Seis anos sem Dom Luciano Mendes de Almeida

◊   Mariana (RV) – A Arquidiocese de Mariana prepara uma série de homenagens que vão marcar o sexto aniversário de falecimento do Arcebispo de Mariana, Dom Luciano Mendes de Almeida, na próxima segunda-feira, dia 27. Entre elas, a tradicional Comenda Dom Luciano, instituída em 2008 por Dom Geraldo Lyrio Rocha, atual Arcebispo Metropolitano. Esta importante condecoração tem como objetivo homenagear personalidades e organizações que, por suas ações afirmativas, cumprem significativo papel no campo da Responsabilidade Social e da educação. Anualmente realiza-se uma sessão solene, no dia 27 de agosto, data do falecimento de Dom Luciano (2006), e comemorativa do aniversário da Faculdade Arquidiocesana (FAM), que a partir de 2007 passa a ter o nome de seu fundador.

Todos os anos o Conselho Permanente da Comenda reúne-se, tendo a responsabilidade de definir os nomes dos que serão agraciados com a “Comenda Dom Luciano Mendes de Almeida, do Mérito Educacional e da Responsabilidade Social”. Neste ano de 2012 serão agraciados o Arcebispo Metropolitano de Belo Horizonte, Dom Walmor Oliveira de Azevedo; Dom Francisco Barroso Filho, Bispo Emérito de Oliveira (MG); assim como o Bispo Emérito de Divinópolis (MG), Dom José Belvino do Nascimento; Monsenhor Flávio Carneiro Rodrigues, Diretor do Arquivo Eclesiástico da Arquidiocese de Mariana; Padre Júlio Lancelloti e as Irmãs da Beneficência Popular.
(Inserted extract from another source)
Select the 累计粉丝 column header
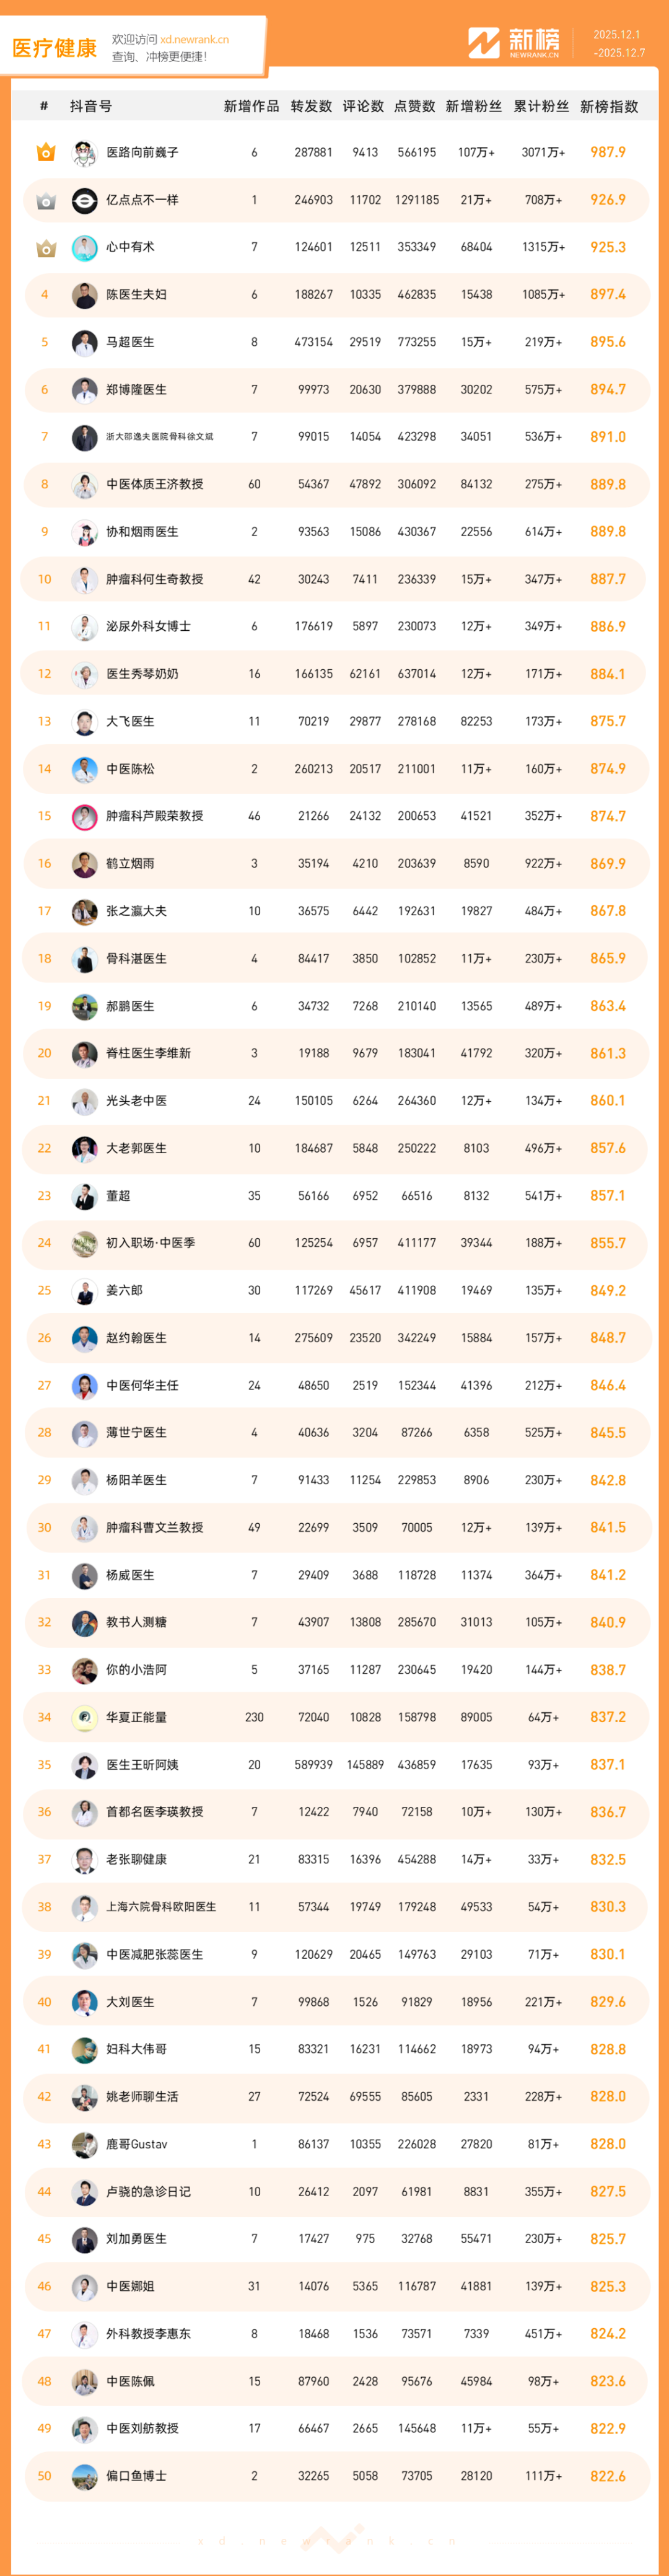This screenshot has width=669, height=2576. pyautogui.click(x=541, y=106)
As homenagens terão início com a tradicional concelebração eucarística, na Catedral da Sé, no Centro Histórico de Mariana, às 18h30, seguida da sessão solene de entrega da comenda, no Centro Cultural Arquidiocesana Dom Frei Manoel da Cruz (Palácio dos Bispos). Dom Luciano foi Arcebispo de Mariana durante 18 anos (1988 a 2006), falecendo no dia 27 de agosto de 2006.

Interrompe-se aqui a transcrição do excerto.